WHAT NEEDS TO BE DONE:
Reproduce every item below word for word, leaving out the pictures.

***

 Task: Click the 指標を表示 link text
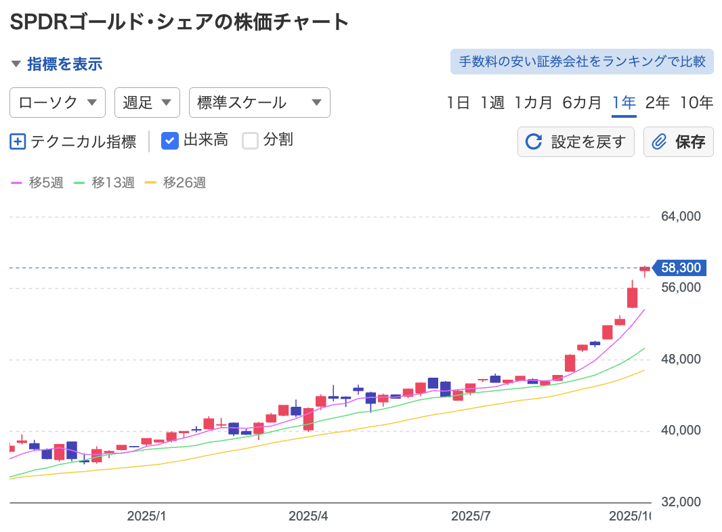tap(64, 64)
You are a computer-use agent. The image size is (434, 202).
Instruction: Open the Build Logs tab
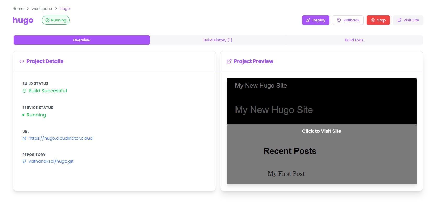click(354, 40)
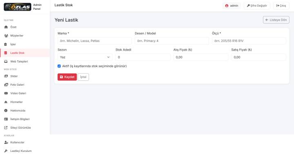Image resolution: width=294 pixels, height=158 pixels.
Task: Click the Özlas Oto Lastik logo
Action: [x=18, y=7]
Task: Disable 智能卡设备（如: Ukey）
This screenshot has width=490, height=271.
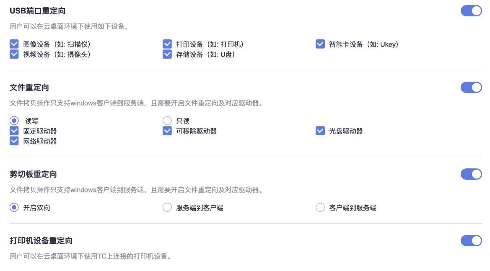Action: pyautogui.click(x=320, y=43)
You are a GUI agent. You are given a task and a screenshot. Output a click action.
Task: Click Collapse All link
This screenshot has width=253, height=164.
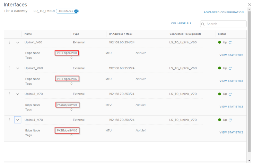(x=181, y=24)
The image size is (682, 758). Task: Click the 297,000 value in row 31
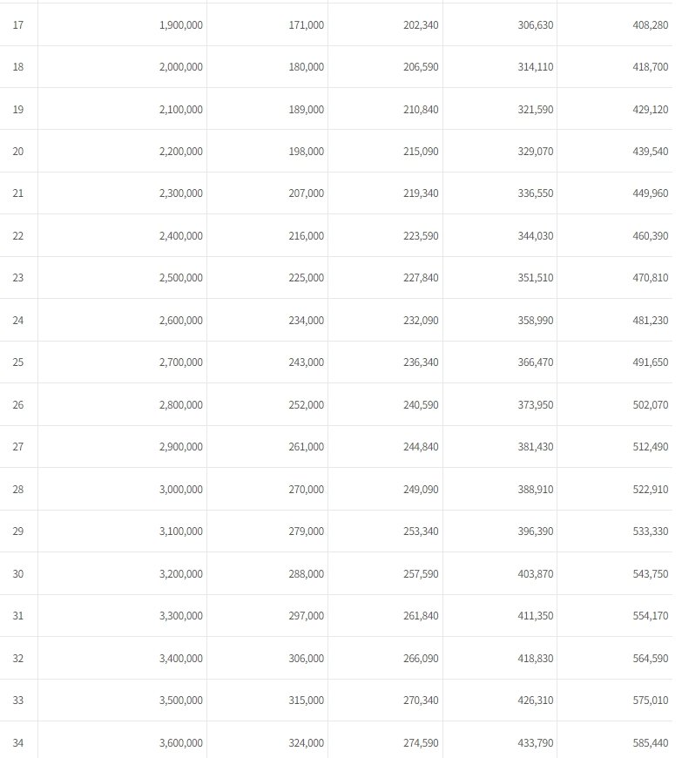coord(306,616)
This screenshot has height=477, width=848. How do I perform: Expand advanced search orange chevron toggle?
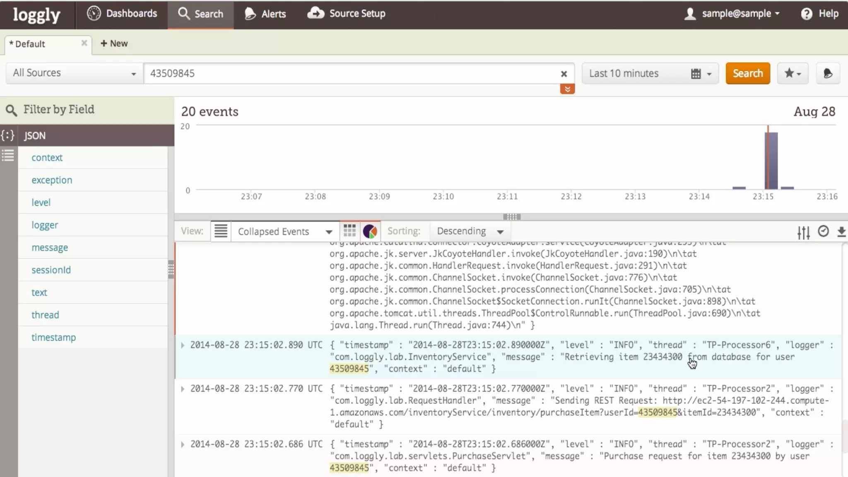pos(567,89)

***

SOLUTION:
 Task: Click the 指標を表示 link text
tap(64, 64)
You are a computer-use agent. The image size is (434, 202).
Instruction: Open the Build Logs tab
click(354, 40)
Image resolution: width=294 pixels, height=158 pixels.
Task: Click the Özlas Oto Lastik logo
Action: [x=18, y=7]
Task: Disable 智能卡设备（如: Ukey）
This screenshot has width=490, height=271.
Action: pyautogui.click(x=320, y=43)
You are a GUI agent. You are given a task and a screenshot. Output a click action.
Task: Click Collapse All link
This screenshot has width=253, height=164.
(x=181, y=24)
The image size is (682, 758). Task: Click the 297,000 value in row 31
coord(306,616)
This screenshot has height=477, width=848. How do I perform: Expand advanced search orange chevron toggle?
pos(567,89)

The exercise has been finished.